• TASK LIST:
**A.** Retype the part of the forum thread about Ted Dekker's books that opens with the words containing "general opinions of" and closes with "jambo (Jan 21, 2010)".
**B.** Using the forum thread about Ted Dekker's books, mark each statement as yes or no and quote the words that decide it: (i) jambo has read several of Dekker's books. (ii) Beoga has read Black and Red in the Circle Trilogy. (iii) George Bailey found horrible heresies in Dekker's books.

## Start SELECTED EXTRACT

# Christian Thriller Movies/books?



## MikelKenn89 (Jan 21, 2010)

I am a big big fan of Ted Dekker's books, *he was i believe a big vessel God used in my initial soulsearching and eventual salvation*

His books are "Violent" meaning he ties in murders and slasher plots with an underlined christian message *whether he's theologically accurate i have NO idea* 

general opinions of Dekker? is his style wrong or sinful?

also if we have anyone who reads his books,....do you know anything about his theology?


----------



## jambo (Jan 21, 2010)

I personally have never read any of his books but I know one of our deacons who is a forensic scientist has read them and gave them a cautious recommendation. He has never mentioned the theology behind the books but I shall enquire of him about this.


----------



## Beoga (Jan 21, 2010)

I have only read Black and Red in his Circle Trilogy and plan on reading White here in the next couple of days. Not the best series in the world but I have been entertained by the books. 
The only thing I have picked up about his theology is that in the Circle Trilogy he seems to emphasize the love of God to the exclusion of all other attributes.


----------



## MikelKenn89 (Jan 21, 2010)

i loved the circle series it does capture a sense of Hope, it may be focused on the Love of Christ but I definately see depictions of Sin, (the Horde, ) and bathing in the waters of the colored forest representing cleansing..

while he may not be reformed in theology i do see a hatred for sin and at the very least I dont think he preaches Easy Believism


----------



## George Bailey (Jan 21, 2010)

I've read many or most of his books-entertaining like watching a cop show, that you enjoy while watching, but, when it's done, you wonder why you wasted the time.
His theology is standard arminian, sentimentalism, along with a strange allegorical construct--I didn't readily identify any horrible heresies, but it certainly won't point anyone towards the theology of the Reformers.
I wouldn't encourage them, myself.


----------



## MikelKenn89 (Jan 21, 2010)

## End SELECTED EXTRACT
## Start GIVEN MATERIAL

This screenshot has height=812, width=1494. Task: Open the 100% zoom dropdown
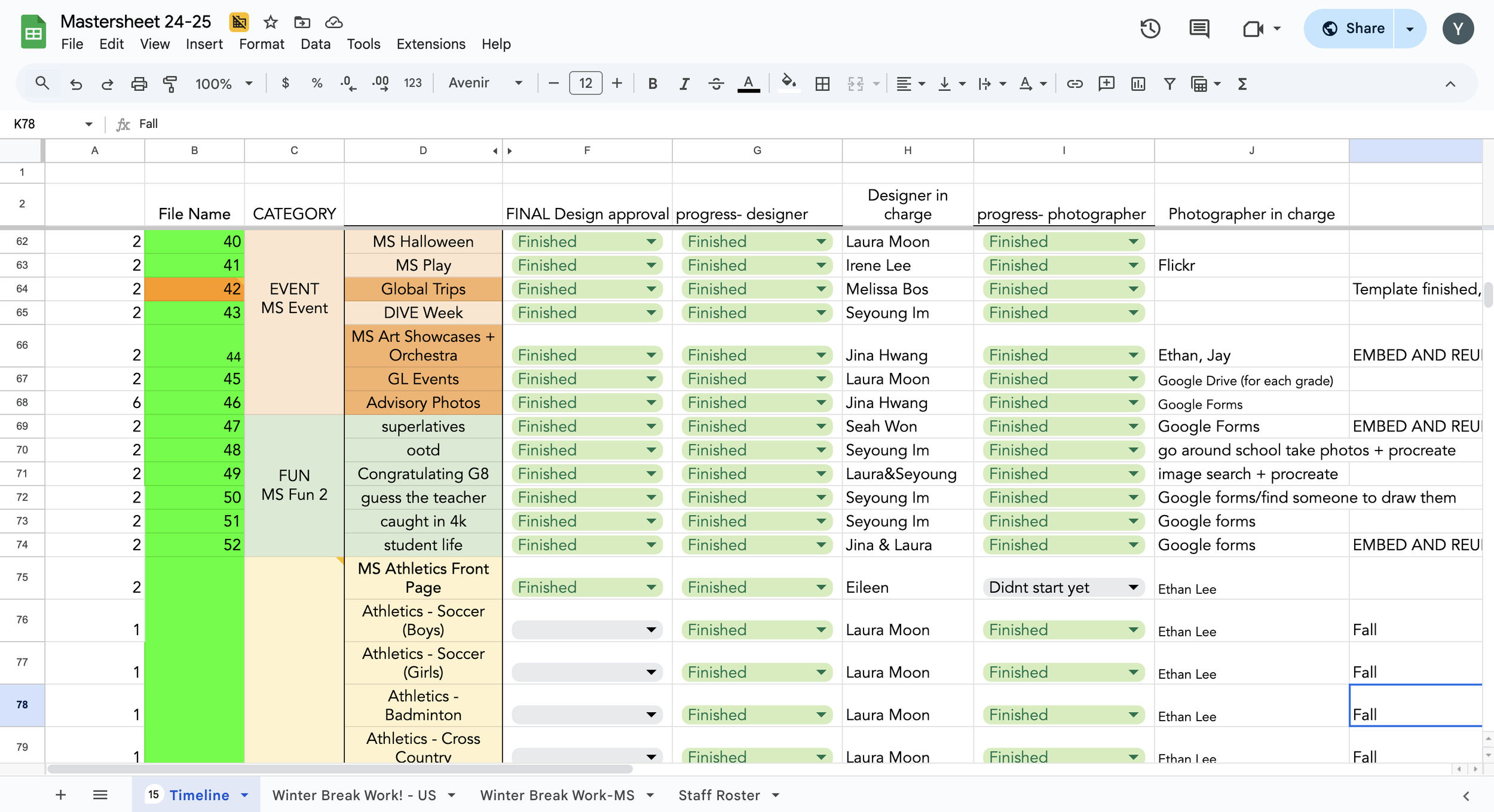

## End GIVEN MATERIAL

• FULL SOLUTIONS:
**A.**
general opinions of Dekker? is his style wrong or sinful?

also if we have anyone who reads his books,....do you know anything about his theology?


----------



## jambo (Jan 21, 2010)

**B.**
(i) No: "I personally have never read any of his books"
(ii) Yes: "I have only read Black and Red in his Circle Trilogy"
(iii) No: "I didn't readily identify any horrible heresies"